Jun 21 2023 03:57 AM
Hi everyone,
I want to have a analytic rule / Automation Rule that everytime that a certain connector (e.g Some Firewall Connector) is down, to receive a Alert in Sentinel.
I've been searching for various alternatives but until now can't find anything that i can put working in my organization.
Anyone as some suggestion, on what you implemented before and that is working right now ?
Thank you.
Jun 21 2023 03:15 PM
Solution
There are lots of scenarios for this. The most common solution is to monitor for a time delay - so if there is no data in say 15mins then it's probably down. However it could just as easily not have sent any data in that period, so you may have to also check back to the same period the day or week before to see if its uncommon. You may need different thresholds for each connector/Table - so a watchlist can help.
Anomaly detection can help here as well - look at series_decompose_anomalies(), however in a Rule you are limited to 14days lookback - which isn't often enough to detect seasonal patterns.

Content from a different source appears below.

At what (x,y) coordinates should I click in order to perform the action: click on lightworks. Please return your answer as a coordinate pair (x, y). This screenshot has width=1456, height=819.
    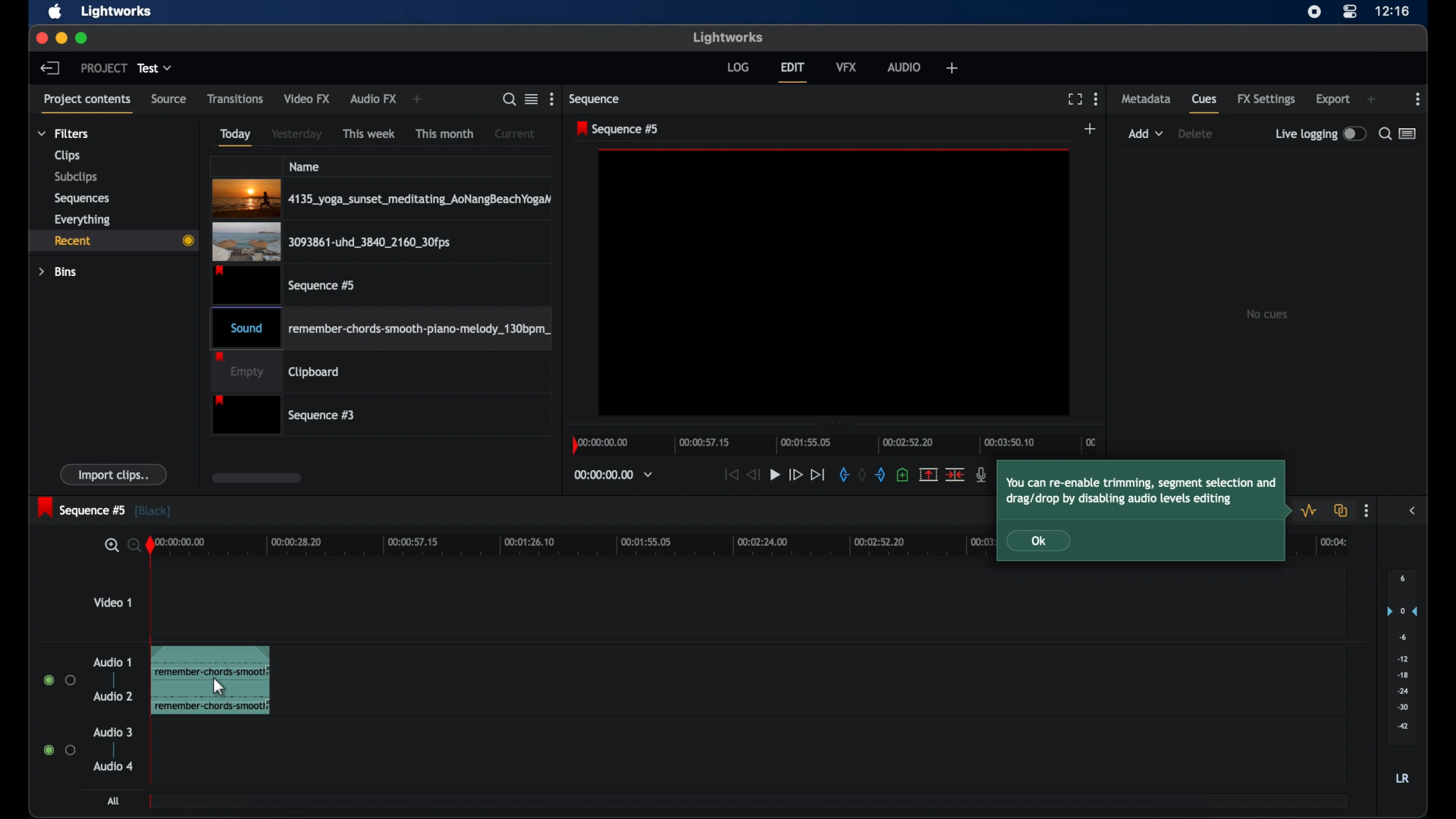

If the data is from Syslog /CommonSecurtitylog, you may actually want to monitor the Log collector server(s), using the Heartbeat table, so if for example one server fails out of 4 you still have 75% online capacity - if you just monitored the connector/Table then all 4 have to fail (or not send data).
There are some basic examples in the Queries pane for Heartbeat.
Jun 27 2023 02:16 AM
Jun 27 2023 04:59 AM
Jun 27 2023 06:17 AM
@Kaaamil Not quite like that, still trying to figure it out..
I'm using this query:
let Now = now();
let queryResult = range TimeGenerated from (Now - 1d) to (Now - 4h) step 4h
| extend Count = 0
| union isfuzzy=true
(CommonSecurityLog
| where DeviceVendor == "connector_name_here"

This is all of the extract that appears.